> **About this task**
From the records below, output verbatim only the lines from the one containing "Identify the location of page-title: Alarms" through the one containing "This screenshot has width=700, height=520.", with both of those lines included.

> **Records to process**
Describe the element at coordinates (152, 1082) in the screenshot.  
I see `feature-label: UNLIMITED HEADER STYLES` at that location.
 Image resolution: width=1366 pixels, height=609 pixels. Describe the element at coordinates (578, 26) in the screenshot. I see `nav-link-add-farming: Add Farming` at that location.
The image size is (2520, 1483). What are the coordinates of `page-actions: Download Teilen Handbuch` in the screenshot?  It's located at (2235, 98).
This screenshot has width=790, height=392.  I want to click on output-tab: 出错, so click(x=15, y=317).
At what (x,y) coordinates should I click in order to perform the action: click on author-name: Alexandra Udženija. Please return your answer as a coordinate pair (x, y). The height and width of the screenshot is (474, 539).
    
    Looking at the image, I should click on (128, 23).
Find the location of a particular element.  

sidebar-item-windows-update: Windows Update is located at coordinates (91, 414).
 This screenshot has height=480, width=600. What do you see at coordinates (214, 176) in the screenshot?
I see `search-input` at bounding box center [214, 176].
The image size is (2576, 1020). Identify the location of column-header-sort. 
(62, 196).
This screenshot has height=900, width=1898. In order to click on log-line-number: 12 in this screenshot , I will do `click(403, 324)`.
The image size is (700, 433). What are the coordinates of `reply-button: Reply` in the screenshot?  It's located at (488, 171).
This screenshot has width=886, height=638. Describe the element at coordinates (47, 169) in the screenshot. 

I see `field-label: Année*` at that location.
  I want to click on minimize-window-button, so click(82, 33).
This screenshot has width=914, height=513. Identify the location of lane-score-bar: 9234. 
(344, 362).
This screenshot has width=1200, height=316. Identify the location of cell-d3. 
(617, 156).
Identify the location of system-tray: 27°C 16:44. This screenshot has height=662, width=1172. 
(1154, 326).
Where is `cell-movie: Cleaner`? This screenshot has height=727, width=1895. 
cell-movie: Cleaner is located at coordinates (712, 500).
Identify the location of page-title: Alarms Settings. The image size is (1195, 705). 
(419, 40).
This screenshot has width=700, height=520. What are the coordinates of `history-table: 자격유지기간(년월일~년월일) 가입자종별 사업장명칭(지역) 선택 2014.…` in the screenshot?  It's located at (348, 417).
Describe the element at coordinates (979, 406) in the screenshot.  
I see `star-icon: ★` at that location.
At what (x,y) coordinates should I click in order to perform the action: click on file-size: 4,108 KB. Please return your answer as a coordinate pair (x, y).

> **Output of the task**
Identify the location of page-title: Alarms Settings. The image size is (1195, 705). 
(419, 40).
This screenshot has width=700, height=520. What are the coordinates of `history-table: 자격유지기간(년월일~년월일) 가입자종별 사업장명칭(지역) 선택 2014.…` in the screenshot?  It's located at (348, 417).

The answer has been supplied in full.